Task directions →
Express the items below as a JSON list of strings, one string per line with blank lines omitted, beginning at the line that contains "Click the Sensors light bulb icon" and stopping after the line that contains "tap(131, 27)".

Data excerpts →
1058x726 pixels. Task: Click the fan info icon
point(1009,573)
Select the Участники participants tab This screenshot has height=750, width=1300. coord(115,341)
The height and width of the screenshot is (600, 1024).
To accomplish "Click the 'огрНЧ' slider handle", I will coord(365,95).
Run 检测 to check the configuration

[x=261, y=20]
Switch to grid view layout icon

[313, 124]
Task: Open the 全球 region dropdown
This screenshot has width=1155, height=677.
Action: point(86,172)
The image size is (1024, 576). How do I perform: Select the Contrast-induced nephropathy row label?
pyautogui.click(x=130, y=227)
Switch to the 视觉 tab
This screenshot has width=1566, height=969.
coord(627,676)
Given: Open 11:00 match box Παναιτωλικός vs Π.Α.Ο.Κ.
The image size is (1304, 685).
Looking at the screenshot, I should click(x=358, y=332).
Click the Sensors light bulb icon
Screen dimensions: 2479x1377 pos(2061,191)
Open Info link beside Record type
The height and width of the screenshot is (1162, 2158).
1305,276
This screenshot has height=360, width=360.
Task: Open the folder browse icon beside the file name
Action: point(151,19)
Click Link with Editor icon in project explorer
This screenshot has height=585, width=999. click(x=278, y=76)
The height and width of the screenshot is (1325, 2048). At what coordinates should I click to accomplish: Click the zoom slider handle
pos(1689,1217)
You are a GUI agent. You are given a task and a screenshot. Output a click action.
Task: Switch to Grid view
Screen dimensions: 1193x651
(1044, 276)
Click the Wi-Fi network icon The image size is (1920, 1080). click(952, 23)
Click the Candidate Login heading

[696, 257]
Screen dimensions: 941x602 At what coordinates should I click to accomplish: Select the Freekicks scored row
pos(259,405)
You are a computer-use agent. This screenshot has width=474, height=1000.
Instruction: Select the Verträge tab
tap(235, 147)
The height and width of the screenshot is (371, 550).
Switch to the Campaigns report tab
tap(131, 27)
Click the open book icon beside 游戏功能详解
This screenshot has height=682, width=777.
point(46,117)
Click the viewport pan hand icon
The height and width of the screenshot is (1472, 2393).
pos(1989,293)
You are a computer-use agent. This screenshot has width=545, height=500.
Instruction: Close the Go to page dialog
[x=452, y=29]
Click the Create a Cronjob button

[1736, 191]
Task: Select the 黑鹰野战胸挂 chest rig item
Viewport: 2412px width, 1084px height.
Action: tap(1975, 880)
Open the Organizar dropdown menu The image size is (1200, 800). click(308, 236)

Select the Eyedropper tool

Task output →
[
  "Click the Sensors light bulb icon",
  "Screen dimensions: 2479x1377 pos(2061,191)",
  "Open Info link beside Record type",
  "The height and width of the screenshot is (1162, 2158).",
  "1305,276",
  "This screenshot has height=360, width=360.",
  "Task: Open the folder browse icon beside the file name",
  "Action: point(151,19)",
  "Click Link with Editor icon in project explorer",
  "This screenshot has height=585, width=999. click(x=278, y=76)",
  "The height and width of the screenshot is (1325, 2048). At what coordinates should I click to accomplish: Click the zoom slider handle",
  "pos(1689,1217)",
  "You are a GUI agent. You are given a task and a screenshot. Output a click action.",
  "Task: Switch to Grid view",
  "Screen dimensions: 1193x651",
  "(1044, 276)",
  "Click the Wi-Fi network icon The image size is (1920, 1080). click(952, 23)",
  "Click the Candidate Login heading",
  "[696, 257]",
  "Screen dimensions: 941x602 At what coordinates should I click to accomplish: Select the Freekicks scored row",
  "pos(259,405)",
  "You are a computer-use agent. This screenshot has width=474, height=1000.",
  "Instruction: Select the Verträge tab",
  "tap(235, 147)",
  "The height and width of the screenshot is (371, 550).",
  "Switch to the Campaigns report tab",
  "tap(131, 27)"
]